The issue, Wilkerson said, is that technology makes it possible to access work-related material at any time. However, according to Mark Guibert, marketing manager at Waterloo, Ont.-based Research in Motion (RIM), products such as his company’s new Blackberry wireless handheld e-mail device will help alleviate stress.

“Talk to people who get more than 20 messages a day and ask if they can relate to the concept of coming back to their office after a day away from the office or, even worse, several days away travelling, and dealing with their inboxes. With Blackberry, all the messages that you get on your PC via e-mail are relayed to you instantly and so you can actually stay on top of your e-mail throughout the day.”

What this means, Guibert said, is that “you’re not struggling with the overloaded inbox at the end of the day or the end of the week.

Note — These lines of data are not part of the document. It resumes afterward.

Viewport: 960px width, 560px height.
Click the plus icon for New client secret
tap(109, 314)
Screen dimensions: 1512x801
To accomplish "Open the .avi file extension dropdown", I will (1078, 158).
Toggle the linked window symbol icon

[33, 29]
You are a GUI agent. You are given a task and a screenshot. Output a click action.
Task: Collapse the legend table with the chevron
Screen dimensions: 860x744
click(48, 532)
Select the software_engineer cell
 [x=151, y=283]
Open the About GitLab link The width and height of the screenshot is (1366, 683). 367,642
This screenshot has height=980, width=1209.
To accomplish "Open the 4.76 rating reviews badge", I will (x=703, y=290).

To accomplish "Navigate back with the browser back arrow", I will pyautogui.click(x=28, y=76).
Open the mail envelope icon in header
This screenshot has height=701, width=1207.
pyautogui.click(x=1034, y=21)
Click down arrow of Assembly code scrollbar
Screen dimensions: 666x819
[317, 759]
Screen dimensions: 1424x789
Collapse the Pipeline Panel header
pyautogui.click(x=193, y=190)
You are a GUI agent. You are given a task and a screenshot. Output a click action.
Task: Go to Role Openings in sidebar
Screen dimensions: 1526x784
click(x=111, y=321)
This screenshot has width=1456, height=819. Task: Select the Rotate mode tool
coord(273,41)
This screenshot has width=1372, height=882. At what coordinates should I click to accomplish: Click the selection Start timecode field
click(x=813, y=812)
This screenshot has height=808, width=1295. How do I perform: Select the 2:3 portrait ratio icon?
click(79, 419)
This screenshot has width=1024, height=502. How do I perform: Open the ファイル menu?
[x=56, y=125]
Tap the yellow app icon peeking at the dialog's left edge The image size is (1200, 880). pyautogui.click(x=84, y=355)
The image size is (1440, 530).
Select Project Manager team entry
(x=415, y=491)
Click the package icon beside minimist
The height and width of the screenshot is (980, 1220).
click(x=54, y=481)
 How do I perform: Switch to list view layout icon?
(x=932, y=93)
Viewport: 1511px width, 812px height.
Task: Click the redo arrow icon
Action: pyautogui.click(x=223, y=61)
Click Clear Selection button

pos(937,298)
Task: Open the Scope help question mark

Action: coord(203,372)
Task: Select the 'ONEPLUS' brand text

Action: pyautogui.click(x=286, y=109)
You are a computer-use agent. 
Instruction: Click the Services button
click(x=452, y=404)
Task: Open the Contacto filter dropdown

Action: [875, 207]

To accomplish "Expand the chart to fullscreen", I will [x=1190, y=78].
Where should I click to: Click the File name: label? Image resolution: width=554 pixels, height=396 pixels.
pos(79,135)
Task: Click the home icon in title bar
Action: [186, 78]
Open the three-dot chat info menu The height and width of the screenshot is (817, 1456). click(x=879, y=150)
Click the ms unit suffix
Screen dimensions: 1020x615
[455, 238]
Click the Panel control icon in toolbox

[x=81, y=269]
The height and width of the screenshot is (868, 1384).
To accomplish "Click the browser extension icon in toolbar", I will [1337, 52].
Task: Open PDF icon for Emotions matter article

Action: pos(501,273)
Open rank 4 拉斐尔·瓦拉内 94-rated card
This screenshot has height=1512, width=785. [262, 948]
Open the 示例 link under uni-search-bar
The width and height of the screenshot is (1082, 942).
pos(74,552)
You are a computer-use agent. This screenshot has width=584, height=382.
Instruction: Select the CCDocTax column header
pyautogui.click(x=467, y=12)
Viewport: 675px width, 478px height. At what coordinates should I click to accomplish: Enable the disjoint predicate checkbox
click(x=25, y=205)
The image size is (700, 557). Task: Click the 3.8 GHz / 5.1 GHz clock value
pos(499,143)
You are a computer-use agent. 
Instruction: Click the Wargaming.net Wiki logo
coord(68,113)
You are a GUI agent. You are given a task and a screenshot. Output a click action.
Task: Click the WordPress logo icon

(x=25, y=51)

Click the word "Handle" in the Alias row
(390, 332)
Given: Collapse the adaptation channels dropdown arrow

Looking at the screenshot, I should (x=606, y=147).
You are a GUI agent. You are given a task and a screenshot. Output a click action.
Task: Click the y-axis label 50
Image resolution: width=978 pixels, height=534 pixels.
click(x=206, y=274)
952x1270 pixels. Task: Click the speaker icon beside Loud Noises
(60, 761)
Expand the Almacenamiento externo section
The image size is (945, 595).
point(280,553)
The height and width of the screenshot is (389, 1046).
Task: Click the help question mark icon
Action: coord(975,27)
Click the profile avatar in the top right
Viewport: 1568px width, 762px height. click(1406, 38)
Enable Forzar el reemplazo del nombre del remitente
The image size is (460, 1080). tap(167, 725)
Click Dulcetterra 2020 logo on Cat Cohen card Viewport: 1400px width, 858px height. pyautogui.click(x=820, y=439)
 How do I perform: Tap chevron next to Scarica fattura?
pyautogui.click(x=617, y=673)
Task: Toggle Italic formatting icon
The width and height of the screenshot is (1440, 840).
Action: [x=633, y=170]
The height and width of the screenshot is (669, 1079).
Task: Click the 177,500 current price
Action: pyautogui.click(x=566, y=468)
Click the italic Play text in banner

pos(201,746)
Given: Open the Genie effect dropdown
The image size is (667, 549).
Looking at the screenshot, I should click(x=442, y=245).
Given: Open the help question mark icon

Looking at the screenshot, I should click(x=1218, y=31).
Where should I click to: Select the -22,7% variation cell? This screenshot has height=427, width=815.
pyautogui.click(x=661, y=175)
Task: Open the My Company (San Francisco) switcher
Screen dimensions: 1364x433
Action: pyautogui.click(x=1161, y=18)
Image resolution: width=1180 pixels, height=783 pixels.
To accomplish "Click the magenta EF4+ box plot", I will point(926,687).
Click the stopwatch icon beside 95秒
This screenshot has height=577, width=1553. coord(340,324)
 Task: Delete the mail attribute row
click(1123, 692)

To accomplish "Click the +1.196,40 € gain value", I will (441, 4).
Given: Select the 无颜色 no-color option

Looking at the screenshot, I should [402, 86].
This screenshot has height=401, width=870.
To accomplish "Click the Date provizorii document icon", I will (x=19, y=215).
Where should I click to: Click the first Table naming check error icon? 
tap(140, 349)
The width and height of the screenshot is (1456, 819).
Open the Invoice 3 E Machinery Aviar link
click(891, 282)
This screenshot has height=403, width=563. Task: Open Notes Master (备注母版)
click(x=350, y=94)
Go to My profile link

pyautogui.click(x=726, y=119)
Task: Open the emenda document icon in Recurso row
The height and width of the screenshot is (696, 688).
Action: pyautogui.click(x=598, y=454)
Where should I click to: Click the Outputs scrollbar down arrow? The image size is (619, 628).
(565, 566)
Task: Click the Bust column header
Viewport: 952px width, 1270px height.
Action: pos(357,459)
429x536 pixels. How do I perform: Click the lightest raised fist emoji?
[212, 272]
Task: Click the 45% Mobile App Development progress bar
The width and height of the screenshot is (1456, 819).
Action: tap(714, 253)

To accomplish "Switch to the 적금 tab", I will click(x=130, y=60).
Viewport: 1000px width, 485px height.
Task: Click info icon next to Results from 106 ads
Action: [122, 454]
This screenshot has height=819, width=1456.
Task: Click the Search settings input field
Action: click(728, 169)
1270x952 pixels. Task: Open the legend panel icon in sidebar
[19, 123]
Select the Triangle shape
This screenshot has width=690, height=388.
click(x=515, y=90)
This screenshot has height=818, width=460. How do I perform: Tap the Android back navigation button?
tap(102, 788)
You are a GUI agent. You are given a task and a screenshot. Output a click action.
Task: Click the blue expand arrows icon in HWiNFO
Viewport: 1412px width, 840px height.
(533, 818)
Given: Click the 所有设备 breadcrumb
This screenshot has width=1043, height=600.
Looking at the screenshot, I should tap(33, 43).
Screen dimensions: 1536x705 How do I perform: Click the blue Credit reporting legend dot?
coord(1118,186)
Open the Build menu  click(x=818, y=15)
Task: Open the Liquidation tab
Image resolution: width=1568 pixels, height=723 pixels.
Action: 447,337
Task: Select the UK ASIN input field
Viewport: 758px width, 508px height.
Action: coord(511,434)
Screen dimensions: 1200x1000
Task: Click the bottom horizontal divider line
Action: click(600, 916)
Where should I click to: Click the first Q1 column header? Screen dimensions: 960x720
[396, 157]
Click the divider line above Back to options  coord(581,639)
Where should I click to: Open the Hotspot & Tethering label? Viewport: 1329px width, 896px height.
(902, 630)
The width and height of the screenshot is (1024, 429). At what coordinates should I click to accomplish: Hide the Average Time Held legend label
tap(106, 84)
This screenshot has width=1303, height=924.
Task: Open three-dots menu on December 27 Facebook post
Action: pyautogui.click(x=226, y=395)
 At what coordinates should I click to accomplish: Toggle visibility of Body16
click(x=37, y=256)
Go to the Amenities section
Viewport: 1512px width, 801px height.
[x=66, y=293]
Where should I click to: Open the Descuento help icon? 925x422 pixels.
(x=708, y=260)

You’re able to respond to urgent messages right away.”

But, according to Wilkerson, this immediacy contributes to the infoglut people face. “I think the information technology computer-based world is showing us that time is less and less an issue. We don’t even have any concept of time left — we are feeling the compression and invasion upon our space,” he said.

However, technology such as RIM’s Blackberry actually helps alleviate some of the pressure on the connected individual, Guibert said. Not only does it allow users to choose what messages they would like to receive through preset filters, it can make good use of downtime so that messages are not accumulating unchecked at an unattended office.

“While you’re waiting in line at a car rental or at a hotel or an airport…you can get two or three messages in that period of time, but if you were to wait until the end of the day, you would need a half hour or an hour’s worth of investment to go through all that e-mail and respond,” Guibert said.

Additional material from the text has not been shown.